“Reed,” she hissed into her earpiece. “I’ve been made. They’re coming.”
She grabbed her drive from the terminal, shoved it into her pocket, and pressed herself into the shadows behind the nearest server rack. She made herself as small as possible, barely daring to breathe.
The server room door burst open.
CHAPTER 12
Reed’s blood turned to ice the moment Elena’s voice crackled through his earpiece.
“Reed, I’ve been made. They’re coming.”
He moved before she finished speaking, his body responding to years of training while his mind raced through tactical scenarios. He’d positioned himself near the east wing entrance, close enough to provide backup if Elena needed extraction but far enough to avoid drawing suspicion. Now that careful planning meant nothing.
She was in trouble. She was in the basement, surrounded by hostile forces, and he was three floors away.
“Walker, James—converge on the east service corridor,” Reed said quietly into his comm, weaving through the crowd of oblivious guests who were still sipping champagne and admiring artwork. “Elena’s been compromised.”
“Copy,” Walker’s voice came back immediately. “Moving now.”
“On my way,” James added. “What’s our extraction route?”
“Working on it.” Reed ducked through a service door, leaving the glittering party behind. The utilitarian hallway beyond was a stark contrast—concrete floors, exposed pipes, fluorescentlighting that buzzed overhead. “Terrel, I need eyes. Can you access their security feed?”
“Already trying,” Terrel responded from his position in the SUV outside the compound. “Their system is locked down tight, but I might be able to piggyback on their emergency protocols. Give me sixty seconds.”
Sixty seconds. In combat situations, sixty seconds was an eternity.
Reed moved quickly but carefully, his hand resting on the concealed weapon at his hip. He’d dressed for his role as a potential buyer—expensive suit, silk tie, a watch that costed more than most cars—but underneath the civilized veneer, he was still a SEAL. Still the man who’d spent fourteen years learning how to navigate hostile territory and bring his people home alive.
Elena.Her name pulsed through his mind with every heartbeat.Hold on. I’m coming.
He thought about the way she’d looked that morning, sitting perfectly still while he applied the prosthetics to her face. The trust in her eyes as he worked, her breath warm against his fingers. The way she’d smiled when he finished—a stranger’s smile on the face of the woman he loved.
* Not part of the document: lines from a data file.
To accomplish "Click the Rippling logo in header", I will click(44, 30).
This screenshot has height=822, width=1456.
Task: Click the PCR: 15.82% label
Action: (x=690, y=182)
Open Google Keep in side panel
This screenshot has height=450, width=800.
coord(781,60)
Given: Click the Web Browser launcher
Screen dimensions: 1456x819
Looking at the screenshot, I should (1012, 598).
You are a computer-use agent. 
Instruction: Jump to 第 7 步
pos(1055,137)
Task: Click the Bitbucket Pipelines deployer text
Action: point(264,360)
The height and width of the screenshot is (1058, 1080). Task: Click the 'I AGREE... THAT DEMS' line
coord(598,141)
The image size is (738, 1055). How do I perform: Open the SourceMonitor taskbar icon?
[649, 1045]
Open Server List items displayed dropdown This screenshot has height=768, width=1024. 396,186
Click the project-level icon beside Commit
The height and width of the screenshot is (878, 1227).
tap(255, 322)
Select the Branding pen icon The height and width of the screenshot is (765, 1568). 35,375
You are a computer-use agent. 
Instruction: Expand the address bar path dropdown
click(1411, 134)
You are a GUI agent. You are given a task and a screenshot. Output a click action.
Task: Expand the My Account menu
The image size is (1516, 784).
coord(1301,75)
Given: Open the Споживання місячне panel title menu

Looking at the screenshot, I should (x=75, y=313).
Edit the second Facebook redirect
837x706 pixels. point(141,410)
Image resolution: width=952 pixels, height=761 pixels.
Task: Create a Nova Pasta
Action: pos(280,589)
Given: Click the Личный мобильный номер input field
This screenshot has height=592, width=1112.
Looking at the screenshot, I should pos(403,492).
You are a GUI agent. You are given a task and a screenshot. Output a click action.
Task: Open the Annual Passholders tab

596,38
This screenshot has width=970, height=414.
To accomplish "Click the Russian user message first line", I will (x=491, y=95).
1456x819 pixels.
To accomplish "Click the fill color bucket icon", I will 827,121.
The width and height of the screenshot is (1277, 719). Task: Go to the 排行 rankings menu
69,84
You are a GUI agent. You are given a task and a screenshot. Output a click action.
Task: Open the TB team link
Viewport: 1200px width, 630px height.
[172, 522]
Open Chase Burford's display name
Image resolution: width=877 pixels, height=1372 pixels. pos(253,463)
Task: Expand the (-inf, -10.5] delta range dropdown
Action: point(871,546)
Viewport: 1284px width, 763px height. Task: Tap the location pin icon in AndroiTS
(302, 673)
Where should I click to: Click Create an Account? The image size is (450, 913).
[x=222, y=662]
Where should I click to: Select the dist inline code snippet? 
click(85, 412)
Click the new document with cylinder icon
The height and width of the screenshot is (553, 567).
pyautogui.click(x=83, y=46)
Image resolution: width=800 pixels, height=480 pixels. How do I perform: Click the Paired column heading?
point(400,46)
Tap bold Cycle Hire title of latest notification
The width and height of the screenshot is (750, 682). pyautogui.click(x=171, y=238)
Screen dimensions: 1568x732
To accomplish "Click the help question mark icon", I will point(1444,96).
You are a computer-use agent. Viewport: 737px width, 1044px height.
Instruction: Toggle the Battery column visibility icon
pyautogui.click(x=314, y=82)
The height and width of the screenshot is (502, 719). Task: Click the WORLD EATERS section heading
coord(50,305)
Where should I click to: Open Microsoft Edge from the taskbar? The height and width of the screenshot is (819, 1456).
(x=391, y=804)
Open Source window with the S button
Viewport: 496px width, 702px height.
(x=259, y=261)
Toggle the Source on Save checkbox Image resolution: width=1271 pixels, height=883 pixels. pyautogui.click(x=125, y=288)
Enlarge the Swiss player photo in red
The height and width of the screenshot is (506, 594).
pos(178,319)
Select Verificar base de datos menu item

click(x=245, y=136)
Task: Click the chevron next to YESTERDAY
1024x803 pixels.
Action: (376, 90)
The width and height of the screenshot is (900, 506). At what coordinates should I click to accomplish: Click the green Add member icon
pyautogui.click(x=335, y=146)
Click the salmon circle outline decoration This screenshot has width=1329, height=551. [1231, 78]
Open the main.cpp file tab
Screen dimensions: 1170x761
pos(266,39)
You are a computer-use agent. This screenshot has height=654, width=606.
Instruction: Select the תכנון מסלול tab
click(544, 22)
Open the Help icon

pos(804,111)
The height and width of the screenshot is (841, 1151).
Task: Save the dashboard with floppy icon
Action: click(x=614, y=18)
If anything happened to her now, after everything they’d been through to find each other again...
Reed shoved the thought aside. Fear was a luxury he couldn’t afford.
“I’ve got partial access,” Terrel said, his voice cutting through Reed’s spiraling thoughts. “Basement level shows five—no, six hostiles converging on the server room. Elena’s tracker puts her inside.”
“Is she moving?”
“Negative. She’s stationary.”
Hiding. She’s hiding and waiting for extraction.
The thought brought a surge of pride mixed with terror. Elena was smart, trained, and capable of handling herself in dangerous situations. But she was also outnumbered and outgunned, trapped in an underground room with no clear exit.
“I need a route to the basement that avoids their security sweep,” Reed said.
“There’s a maintenance shaft on the north side of the building,” Terrel replied. “Access panel should be in the hallway you’re approaching. It’ll drop you into the mechanical room adjacent to the server room.”
“Copy.” Reed spotted the panel—a nondescript metal grate set into the wall at knee height. He kneeled and began working the screws loose with the multi-tool he always carried. “Walker, James—what’s your position?”
“East corridor, ground level,” Walker reported. “We’ve got two hostiles blocking the main stairwell to the basement.”
“Can you clear them quietly?”
A pause. Then Walker’s voice, grim but certain: “We can clear them.”